Records from a collection
--*--
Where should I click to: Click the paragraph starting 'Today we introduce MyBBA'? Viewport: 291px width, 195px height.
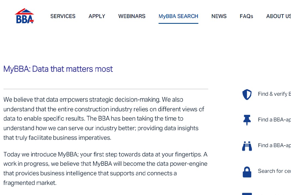pyautogui.click(x=105, y=168)
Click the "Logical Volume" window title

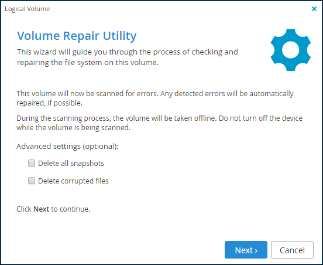coord(27,9)
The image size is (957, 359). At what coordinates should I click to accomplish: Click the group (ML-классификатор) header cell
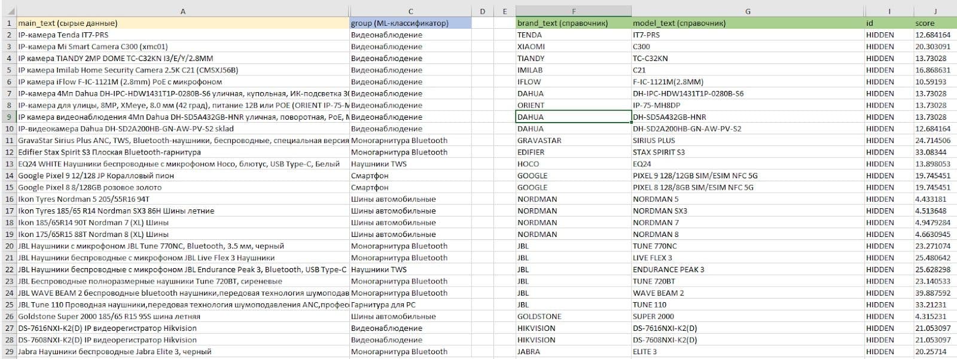tap(410, 23)
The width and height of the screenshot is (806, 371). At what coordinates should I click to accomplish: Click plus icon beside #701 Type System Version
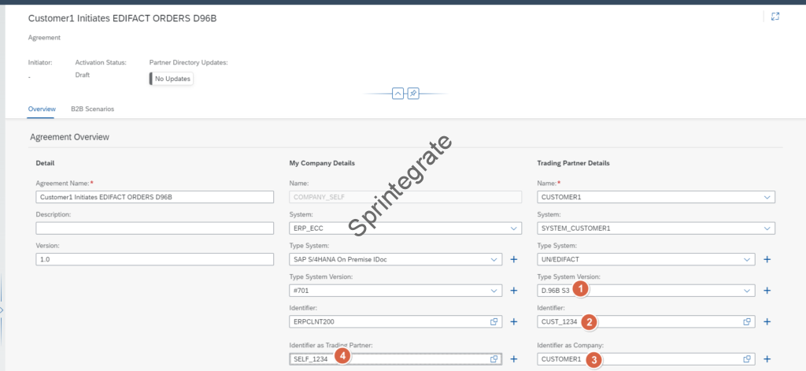coord(513,291)
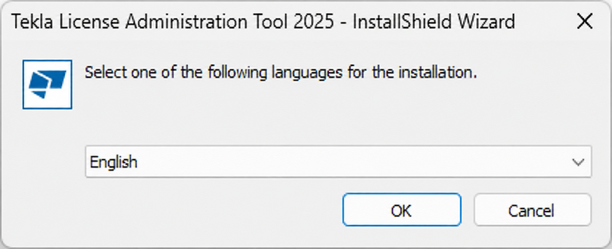Click the "InstallShield Wizard" part of the title
The width and height of the screenshot is (612, 249).
(434, 21)
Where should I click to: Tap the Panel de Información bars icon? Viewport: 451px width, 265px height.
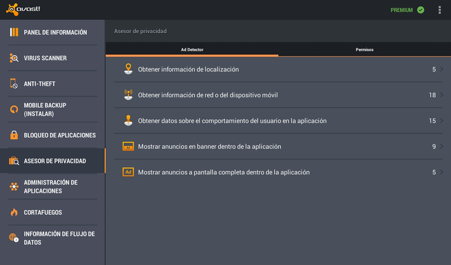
--*--
== REQUIREMENT ==
When you reach the line that contains "The width and height of the screenshot is (806, 371)." in the records above, copy it and every line after it exactly through the last one, leaving out the pictures.

== SOLUTION FOR THIS TASK ==
The width and height of the screenshot is (806, 371). At what coordinates should I click to accomplish: Click plus icon beside #701 Type System Version
coord(513,291)
Click the "InstallShield Wizard" part of the title
The width and height of the screenshot is (612, 249).
(434, 21)
Where should I click to: Tap the Panel de Información bars icon? Viewport: 451px width, 265px height.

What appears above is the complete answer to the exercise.